TEXT BLOCK
Heinz Friedrich Ruppert Riesenhuber (born 1 December 1935) is a German politician (CDU) who served as Minister of Scientific Research under Chancellor Helmut Kohl from 1982 to 1993.

Life and education
Riesenhuber received his high school diploma (Abitur) in 1955 in Frankfurt am Main. He studied economics and chemistry until 1961. He had a scholarship of the catholic Cusanuswerk. From 1962 he worked for four years as a researcher in the department of chemistry at the Johann Wolfgang Goethe-Universität and earned a Doctorate degree in chemistry in 1965.

From 1966 to 1982 he worked for Metallgesellschaft AG, Frankfurt am Main. Within the Metallgesellschaft Group, he was CEO for the subsidiary "Erzgesellschaft mbH" (from 1968), and from 1971 to 1982 Chief technical officer of "Synthomer Chemie GmbH", another subsidiary.

He was co-president of the German-Japanese Cooperation Council for High-technology and Environmental Technology DJR in Bonn. Snce 1995 he is honorary professor at the University of Frankfurt and president of the German Parliamentary Union (Deutsche Parlamentarischen Gesellschaft) since 2006.

Riesenhuber is a member of several governing boards and advisory committees of German and foreign companies and institutes. He lives in Frankfurt-Unterliederbach, is married and has four children.

Political career
Riesenhuber became a member of the Christian Democratic Union (CDU) in 1961. Between 1965 and 1969 he was head of the youth organization of CDU (Junge Union) in Hessen. He was chairman of CDU Frankfurt from 1973 to 1978. In 1979 he was elected as a chairman of CDU district Untermain (now FrankfurtRheinMain).

From 1976 to 2017, he served as a member of the federal German legislature, the Bundestag. At first he was elected via the Landesliste ("state list"), then from 1980 he represented the electoral district Frankfurt am Main I - Main-Taunus and since 2002 the district Main-Taunus. This period of over 40 years has made him the third-longest member, after Wolfgang Schäuble and Richard Stücklen. In the elections of 2009 he attained 47,5 % of the votes, in 2013 52,5 %.

DATA SHOWN
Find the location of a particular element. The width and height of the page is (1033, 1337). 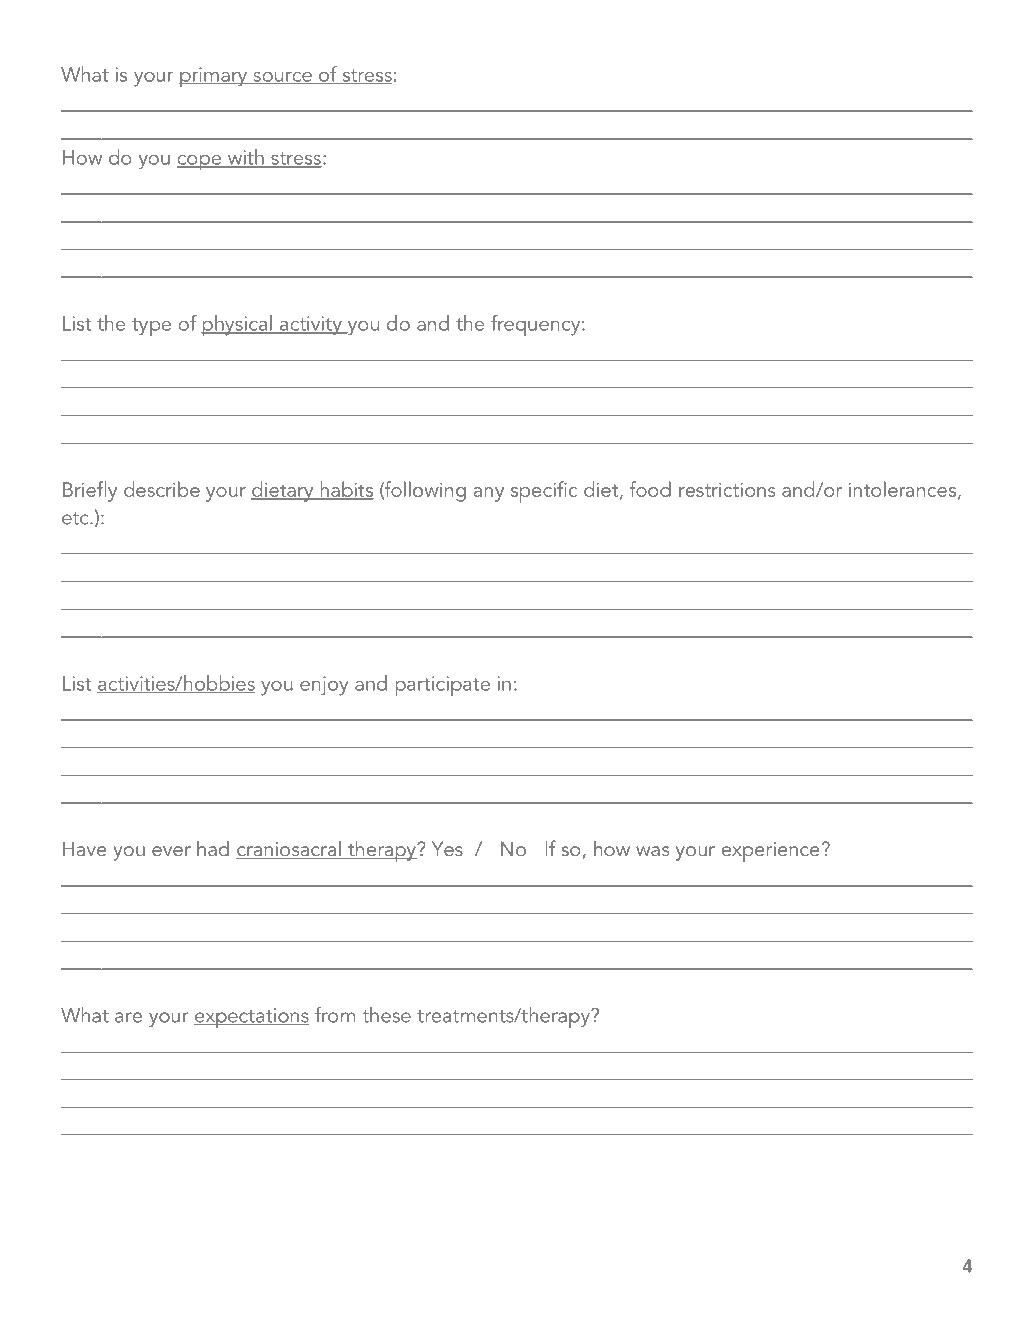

REQUIREMENT A
Update the passage of the Heinz Riesenhuber biography that opens with the words containing "Heinz Friedrich Ruppert" and closes with "1982 to 1993.". Give it again with "Minister of Scientific Research" changed to "Minister of Research and Technology".
REQUIREMENT B
Answer these questions from the Heinz Riesenhuber biography:
(i) In what year did Riesenhuber earn his doctorate in chemistry?
(ii) How many children does he have?
(iii) In what year did he become a member of the CDU?
REQUIREMENT C
Pick up the Heinz Riesenhuber biography after its last sentence and continue it.

TASK RESULT A
Heinz Friedrich Ruppert Riesenhuber (born 1 December 1935) is a German politician (CDU) who served as Minister of Research and Technology under Chancellor Helmut Kohl from 1982 to 1993.

TASK RESULT B
(i) 1965
(ii) Four
(iii) 1961

TASK RESULT C
On 4 October 1982 he was appointed Minister of Scientific Research by chancellor Helmut Kohl. He served as such until 21 January 1993. During this time he supported the Transrapid and the wind turbine Growian.

In 2009 he became the 17th Alterspräsident (Father of the House) of the Bundestag due to his status as the oldest member of the legislature. He continued to hold this post in the following legislature. In 2017 he did not run for parliament again.

Honors
Riesenhuber earned an Honorary degree Dr. h.c. from
 Weizmann Institute of Science in Rehovot (Israel)
 University of Krakau (Poland)
 University of Surrey (England), 1993
 University of Göttingen, 1997
He was given a number of awards, including
 Order of Merit of the Federal Republic of Germany
 Grand Officer of the Legion of Honour (France)
 Decoration of Honour for Services to the Republic of Austria
 Order of the Sacred Treasure (Japan)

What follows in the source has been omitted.